第13話『リンの機転』
「う、あぁぁぁっ__!」
森の中に、爆発の轟音とリンの絶叫が響き渡った。
その様子を見て、佳奈恵は少し笑みを浮かべてしたり顔。そして得意げに語り始める。
「知らなかった? 設置型の魔導って、重ねる事ができるのよ。だから、普通なら一度発動して終わるところを、続けて発動したのよ。時間もたくさんあったしね。あとこれ、回数を重ねるごとに威力が増すようにしてあるから、今の爆発は結構凄かったでしょ?」
「__」
自慢するように話す彼女に対して、返答するリンの声はない。
すると佳奈恵は訝しげな表情を浮かべて、徐々に狼狽え始める。
「……も、もしかしてやり過ぎちゃった⁉︎ リンちゃん、大丈夫⁉︎」
先ほどまでの自信たっぷりさは何処へやらというほどの狼狽ぶり。
流石に命を奪うつもりはなかった佳奈恵は、その最悪の可能性を想像して青ざめる。猛と違って、いくらなかった事になるからといって、じゃあ死んでもいい殺してもいいとは佳奈恵は思っていない。

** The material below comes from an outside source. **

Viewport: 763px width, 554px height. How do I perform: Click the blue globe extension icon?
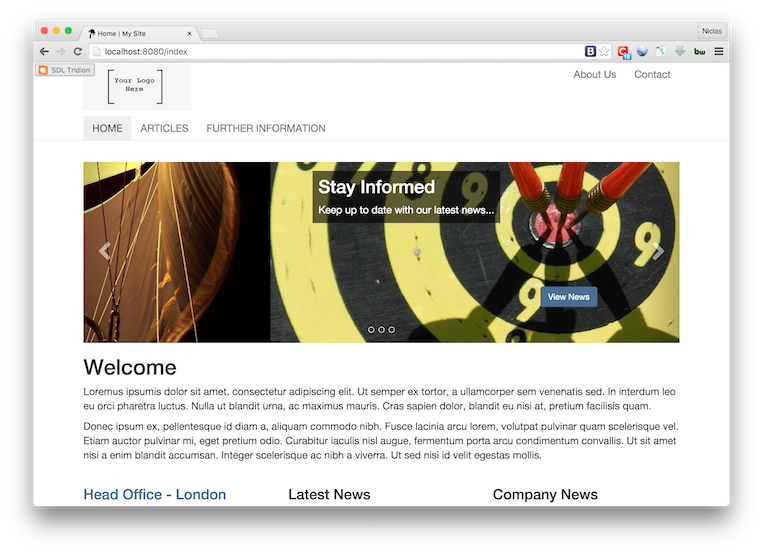pyautogui.click(x=642, y=51)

だが、幸か不幸か、リンは死んではいない。爆炎が晴れたそこには。
「あ、あれ、いない⁉︎」
リンの姿は無かった。
その結果、最悪消しとばしてしまった可能性を考えておどおどと慌てる佳奈恵には、リンが生きている可能性に思い当たる事ができなかった。
そしてリンは__
「……痛い、なぁ」
リンは、じくじくと痛む右腕を抑えながら、木を背にして佳奈恵の様子を観察していた。
息は荒く上がって、全身は冷や汗で濡れていた。
痛むのは右腕だけではなくほぼ全身で、骨が折れたり軋むような痛みが広がっている。高い防御力や特殊なダメージカット機能のついた制服も爆発を直に受けてボロボロだった。
だが、その傷は徐々に修復されていく。魔導士の魔力による自動回復を、自身の意思で強制して治癒魔法と化した結果だ。だが無論、大きな傷であればあるほど、回復に消費する魔力は多く、今の不調で怪我を負いやすいリンではそれだけの消費でも不利なのは間違いなかった。

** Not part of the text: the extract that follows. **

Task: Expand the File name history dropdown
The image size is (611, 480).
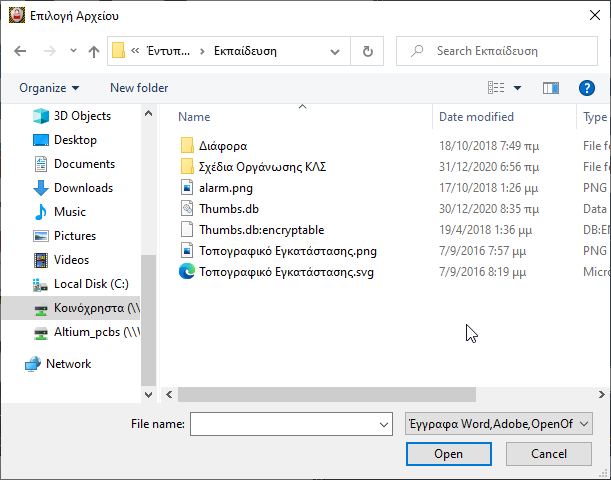Action: click(x=384, y=425)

だが、一先ずこうして逃げられた事で、一つ幸運に恵まれた事があった。
「……まさか、このタイミングで飛行魔法ができるようになるなんて」
そう。彼女の足は地についていなかった。空中に浮いているのだ。
この辺一帯は佳奈恵が仕掛けた罠で覆い尽くされていて、魔導士が迂闊に地面に足を下せばドカンだ。魔力を持つものが僅かでも衝撃を与える事が発動条件。全く厄介なものである。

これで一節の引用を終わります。